Dr. M: Complex regional pain syndrome, phantom limb pain, chronic back pain, chronic neck pain.
HTCWP: Your recent article in Neurology looked at a graded motor imagery treatment – can you tell us about what that is, and how it treats pain?
Dr. M: I don’t really know how motor imagery works. The theory behind it was that some patients seem to get worse when they even think about moving. There are data that support that now I think. Anyway, we thought that motor imagery might be a way of getting under the radar of a really sensitive pain production system. We know the system gets really sensitive and we know from other conditions that if you can get under the radar and then gradually expose the system, then it should respond. So, that was the theory – start really conservative and then slowly increase. It’s possible that it works by refreshing the representation of the affected limb in the brain, but I don’t understand that very well just yet.

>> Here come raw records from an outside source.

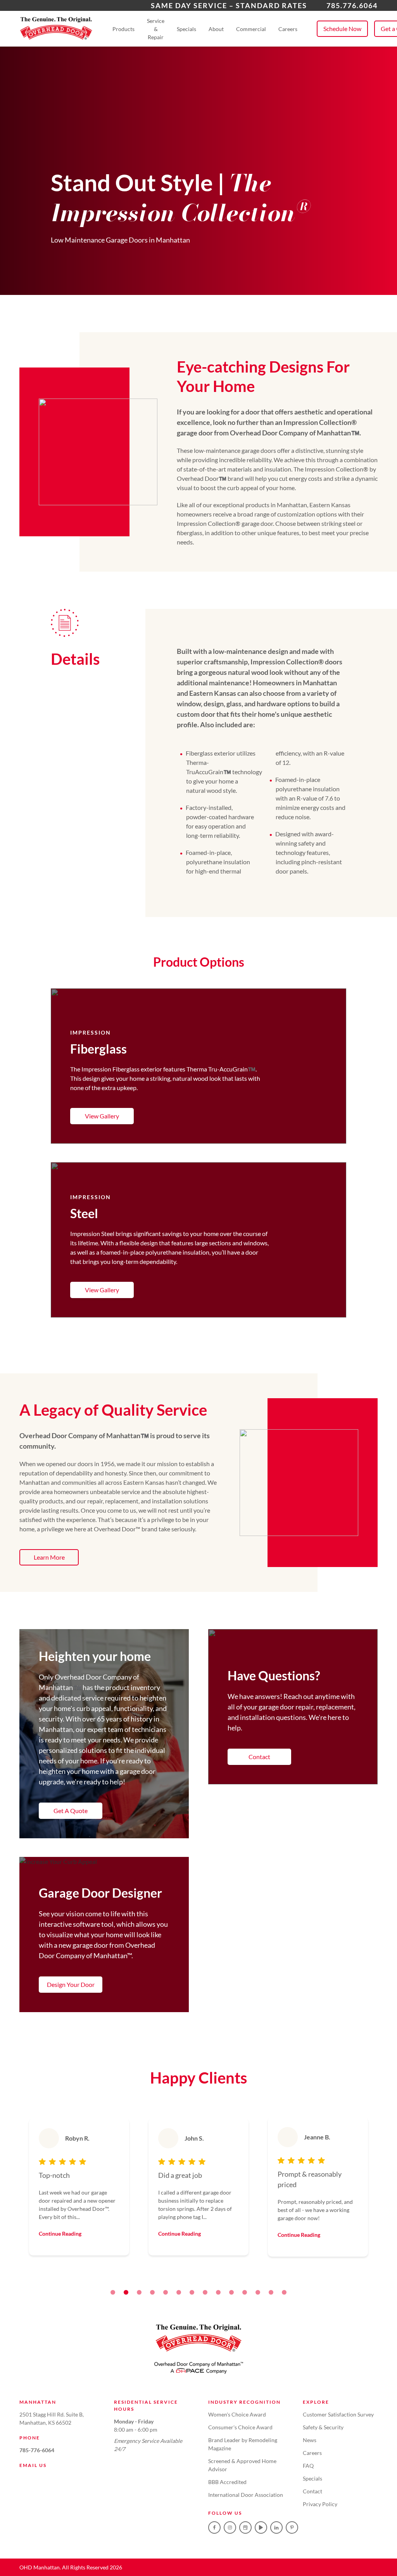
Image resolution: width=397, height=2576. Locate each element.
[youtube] (261, 2527)
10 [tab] (231, 2292)
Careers (287, 29)
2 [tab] (126, 2292)
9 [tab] (218, 2292)
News (309, 2440)
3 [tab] (139, 2292)
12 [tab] (257, 2292)
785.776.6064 (352, 5)
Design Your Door (71, 1984)
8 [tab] (205, 2292)
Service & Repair (155, 28)
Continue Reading (60, 2233)
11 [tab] (244, 2292)
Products (123, 29)
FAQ (308, 2465)
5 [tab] (165, 2292)
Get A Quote (71, 1810)
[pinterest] (292, 2527)
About (216, 29)
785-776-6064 (36, 2450)
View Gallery (102, 1116)
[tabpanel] (79, 2187)
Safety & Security (323, 2427)
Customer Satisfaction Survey (338, 2414)
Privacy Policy (320, 2504)
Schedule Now (342, 28)
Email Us (33, 2465)
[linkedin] (276, 2527)
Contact (259, 1756)
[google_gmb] (245, 2527)
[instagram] (230, 2527)
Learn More (49, 1557)
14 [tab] (284, 2292)
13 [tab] (271, 2292)
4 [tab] (152, 2292)
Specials (186, 29)
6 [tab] (178, 2292)
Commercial (251, 29)
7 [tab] (192, 2292)
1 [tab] (112, 2292)
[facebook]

HTCWP: A previous study of yours which was published in Pain several years ago showed that doing the same exercises, but in a different order, doesn’t work. How come?

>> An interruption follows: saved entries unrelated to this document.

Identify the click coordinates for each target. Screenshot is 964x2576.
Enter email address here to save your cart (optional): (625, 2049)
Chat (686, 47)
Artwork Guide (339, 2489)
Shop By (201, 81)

Dr. M: Nice question! I think, though I’m not sure, that the above theory applies to this. I think that the first stage seems important because it might unlock the connection in the brain, a completely unconscious connection, between limb movement and danger. The second stage seems to be important because it reinforces this without moving the sensitive body part. The third stage with the mirrors might use visual information, which says that everything is fine, to continue this.
There is another theory that the process remaps the body part without activating the pain networks. I’m not sure if one theory is better than the other. Perhaps both are wrong. All I think I’m confident about is that if you change the order, it doesn’t work.
HTCWP: How soon will your treatment be routinely available?
Dr. M: I have no idea. It’s not really my treatment – I just put other stuff together. Anyone can do it. There are commercially available software programs for doing the laterality recognition thing – NOI Group has one called “Recognise,” which I think is excellent. There may be others too. So, there’s nothing stopping anyone doing it.
The information that we give to people is well covered in a book called Explain Pain. It’s a great book and is aimed at patients to go through with their clinicians – I reckon, as does the American Pain Society newsletter apparently, that every clinician should have one that they should read, and then let their patients look at.
HTCWP: Any other research about pain treatment that you’re doing?
Dr. M: Yeah, we are doing other stuff. The main thing at the moment is in people with CRPS, and others, who haven’t responded to motor imagery and in people with other conditions who haven’t been told how their biology is making it happen. We are getting encouraging results but it is in the early days.
HTCWP: Who else is doing research in pain treatments that you feel is promising and exciting?
Dr. M: I think the mindfulness stuff that some people are doing is potentially exciting, but I don’t think there is much evidence yet. I think that a group in UCLA did a groovy study that used biofeedback to help people turn off their pain – it was with brain imaging in real time – seemed potentially excellent. Don’t know where that is up to, but it is potentially cool.
HTCWP: What advances in treatment can patients look forward to in the next 3 or so years? What great things are coming in 5-10 years?
Dr. M: No idea really. I think that the more we learn about consciousness, the more we’ll learn about pain and pain management. However, to comment on where we’ll be in 3, 5, or 10 years requires a crystal ball I don’t have. So, no idea. Sorry.
Thanks to Dr. Moseley for a thoughtful, educational interview. In addition to the vast knowledge that Dr. Moseley has, he also shows the humbleness and ability to say ‘I don’t know’ that great clinicians and researchers share. We’ll look forward to more exciting work from Dr. Moseley and his colleagues.